# Project One Query for Madone 7 series



## ejprez (Nov 9, 2006)

So I'm looking at the price of a 7 series frame and noticed that it costs $4400 for the new updated frame with the 25 gram less weight and chainstay redesign. Ok that's not the shocker, price, I would love the a made in the US carbon frame.

What is odd is when I spec it with a full 6800 build, except for the bontrager brakes, ultegra are offered for a bit less but want to stick with the bonty ones, chose the lowest price wheels, bar and saddle. The price ends up being around 4850!!

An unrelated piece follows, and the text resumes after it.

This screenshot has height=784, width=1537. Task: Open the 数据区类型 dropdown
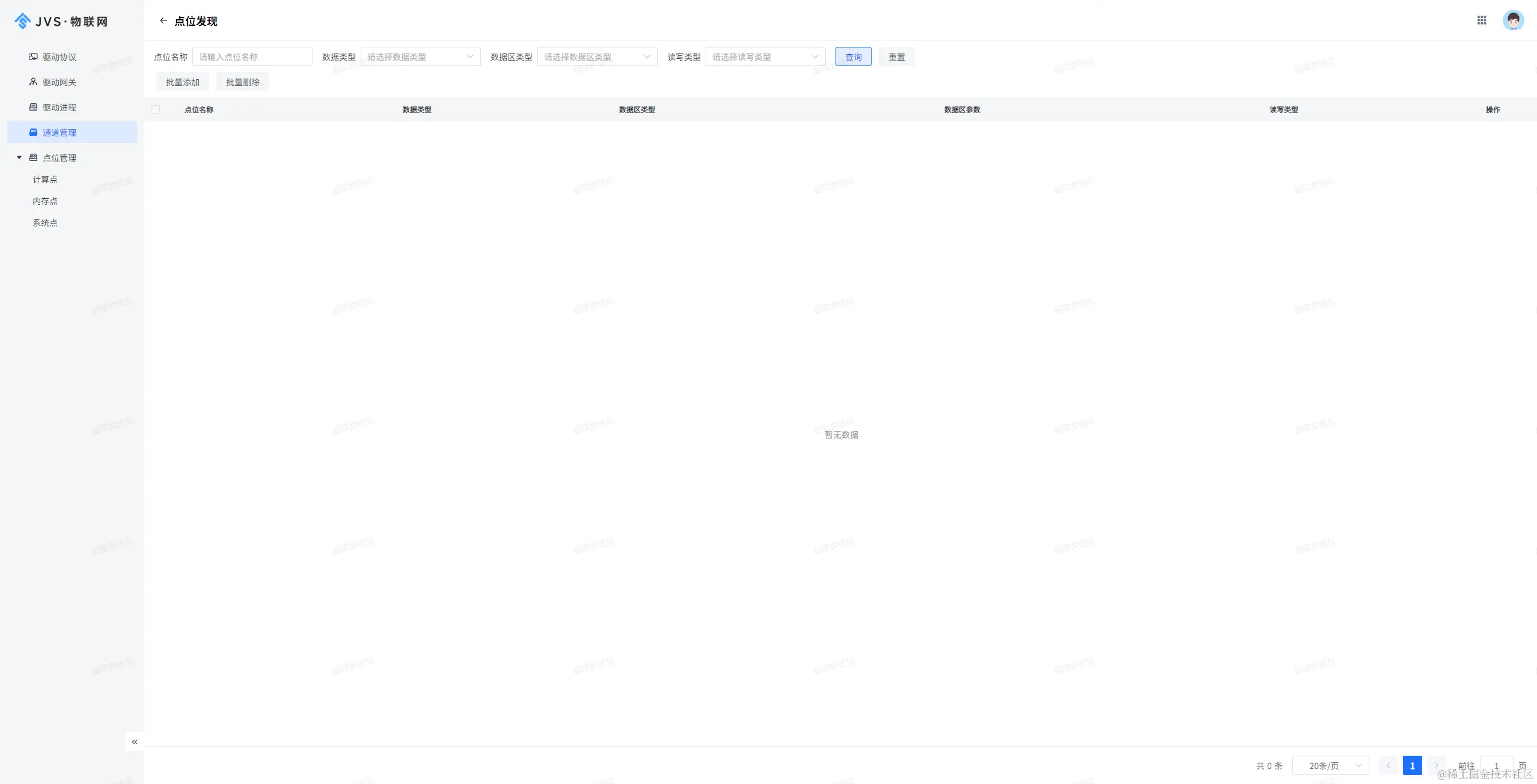[597, 57]

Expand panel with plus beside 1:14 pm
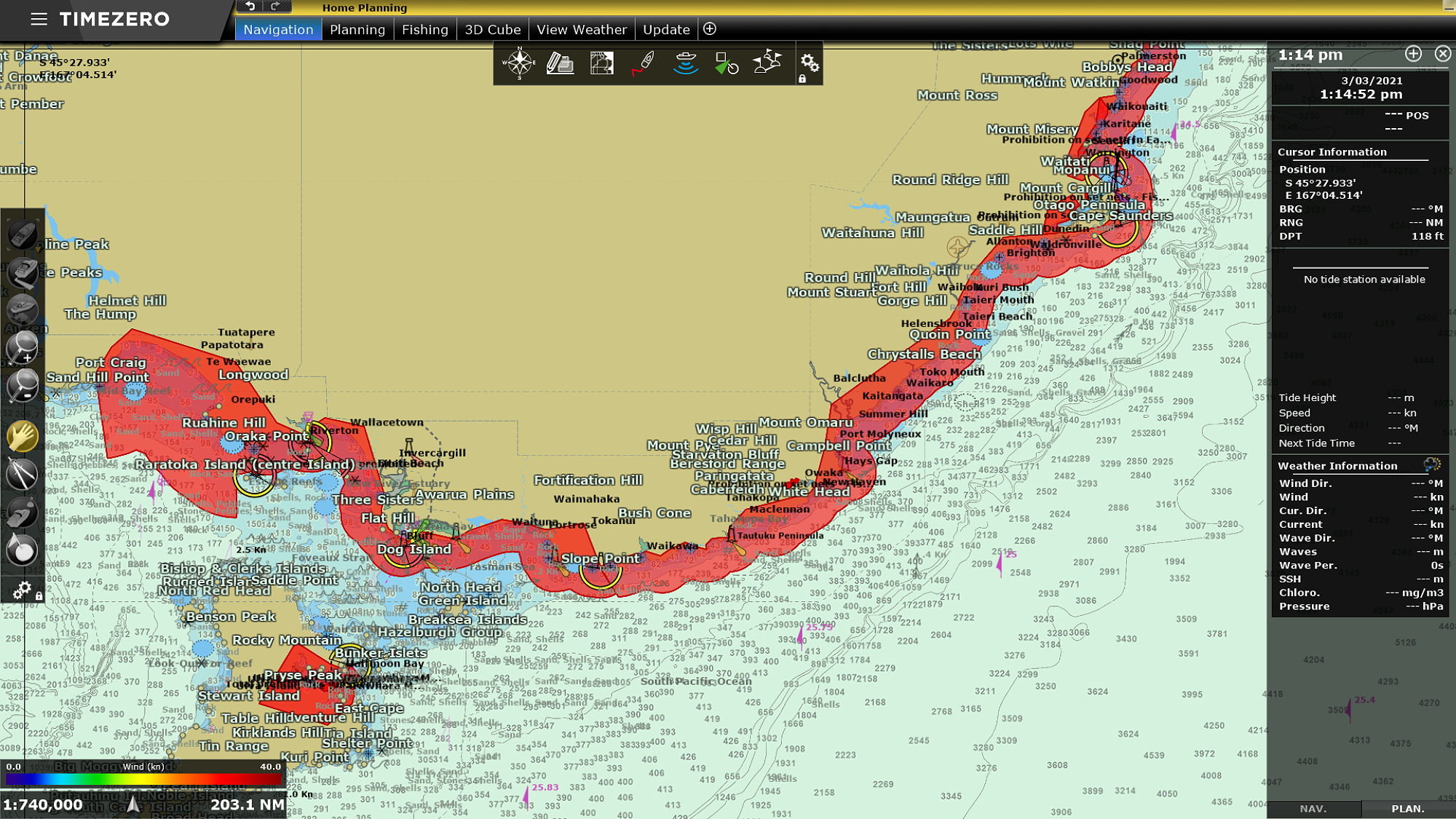[1413, 54]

What is up with that? wouldn't it be a no brainer to get the full bike? I saw this cause I have a super record group and would need the bonty brakes, have to lose the SR brakes unfortunately. I have wheels already so don't need high end ones and my broken in saddle. Why is the pricing like this? Just odd cause it's an $800 difference if I do the 6 series with the same spec build.


----------



## cxwrench (Nov 9, 2004)

Because Trek, like every other major manufacturer would much rather sell complete bikes. Why that is...i have no idea, but i'm sure there's a good reason.


----------



## ejprez (Nov 9, 2006)

Apparently and I can live with that mystery, especially since my girlfriends drivetrain stinks. Guess for less than the cost of a full Ultegra 11 group she'll get a new one minus brakes and bb. But will get wheels bar and saddle.

Never thought I get a trek but do like the US made frame made of US balistic defense grade carbon.


----------